“Somehow Labour has managed to increase unemployment in the middle of an unprecedented labour crisis, while the Kiwis who are working are making less money. It’s more evidence we need real change in our country’s approach to economic management,” says ACT Leader David Seymour.

“Today’s Labour Cost Index showed 2,000 more people in unemployment than last Quarter, with no increase in the number of people employed.
“We have a labour crisis in nearly every area of the economy, nurses, builders,fruit pickers, pilots, accountants. With the borders opening, Labour can’t get more people in employment but they’ve managed to increase unemployment.
“It seems that any positives gained by the opening of the border have been made null in void by the amount of Kiwis flocking overseas. 10,000 Kiwis left in the first quarter of 2022 and the Ministry for Business, Innovation and Employment (MBIE) has previously predicted 50,000 will leave our shores for the year.
“It’s no wonder they’re looking for greener pastures, today’s figures show that New Zealanders are working harder and losing more money under Labour’s watch.
“According to today’s figures, wages are up 6.4 per cent for the year, almost a full percentage point behind inflation at 7.3 per cent.
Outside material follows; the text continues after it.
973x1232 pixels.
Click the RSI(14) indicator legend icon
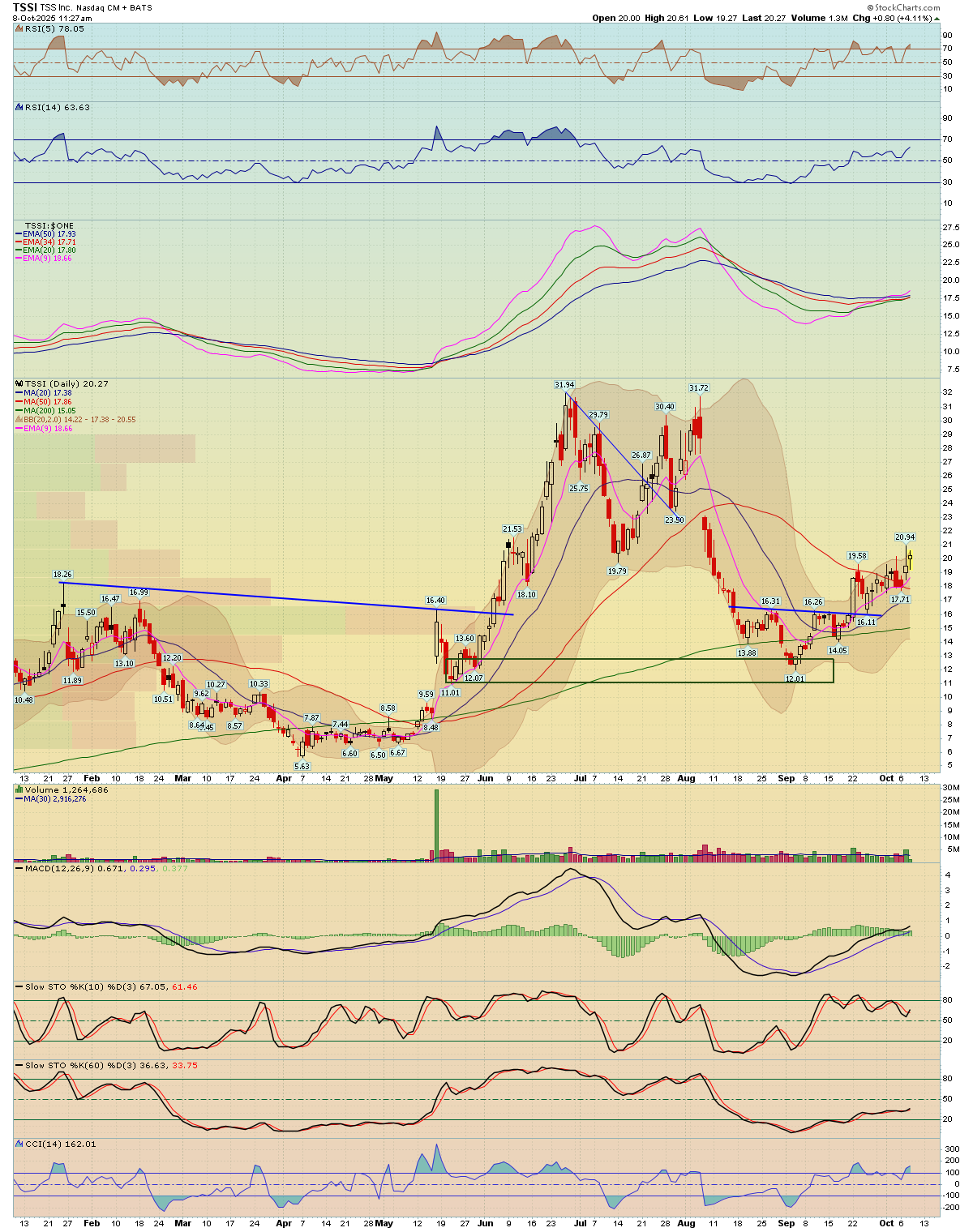click(x=19, y=107)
In effect, people have taken a one per cent real pay cut over the last year.
“Labour’s policies are making it harder for Kiwis to get ahead and today’s statistics are another signal of the slow decline.
“What the Government needs to do is cut spending and cut taxes, so that people can keep more of their own money. The alternative is we continue on this path away from first world status.
“The next Government will have to deliver real change, ACT is showing the way to do this with practical and well thought out policy that will turn our economy around.
“ACT is the only party putting forward practical solutions, having released two payments on the cost of living crisis since we declared it last December. For example,we have proposed that the Labour Market Test be dropped for accredited employers. It’s absurd that every employer has to individually prove there’s a shortage of labour when the whole country is clearly facing a Labour crisis.
Note, ACT’s full Cost of Living paper is here,in summary ACT would:

  1. Embrace free trade by unilaterally abolishing all tariffs to reduce costs of clothing, food and equipment imported into New Zealand by $200 million per year
  2. Simplifying the Accredited Employer Work Visa scheme by abolishing labour market tests, the wage rule, and transfer restrictions, clearly not needed in a labour crisis, so firms can produce to their potential without labour constraints
  3. Allow foreign supermarket chains from OECD member countries to bypass the Overseas Investment Act, bringing real competition to our supermarket sector
  4. Creating a Materials Equivalence Register, forcing Councils to accept substitutes for scarce material such as Gib Board, to reduce costs and bring down delays for building
  5. Incentivise councils to build by sharing GST with them, but only if they say yes to residential development, building more plentiful homes for the next generation and bringing down prices
  6. Cut taxes for every earner, including $2,185 for an average full-time worker, with a two-rate tax structure: 17.5 per cent up to $70,000 and 28 per cent thereafter, together with a Low- and Middle-Income Tax Offset. As well as provide Kiwis with a Carbon Tax Refund
  7. Replacing the RMA with a fit-for-purpose law where only those whose property is directly physically affected can object to development, allowing vital supply chain infrastructure to get built
  8. Restore monetary policy credibility to the Reserve Bank by returning its mandate to solely taming inflation, allowing the appointment of monetary policy experts from New Zealand and abroad, and applying stricter scrutiny in future before granting Crown indemnities

Reverse the Government’s workplace relations changes that are hammering businesses like Fair Pay Agreements, an extra public holiday, and bringing back 90-day trials.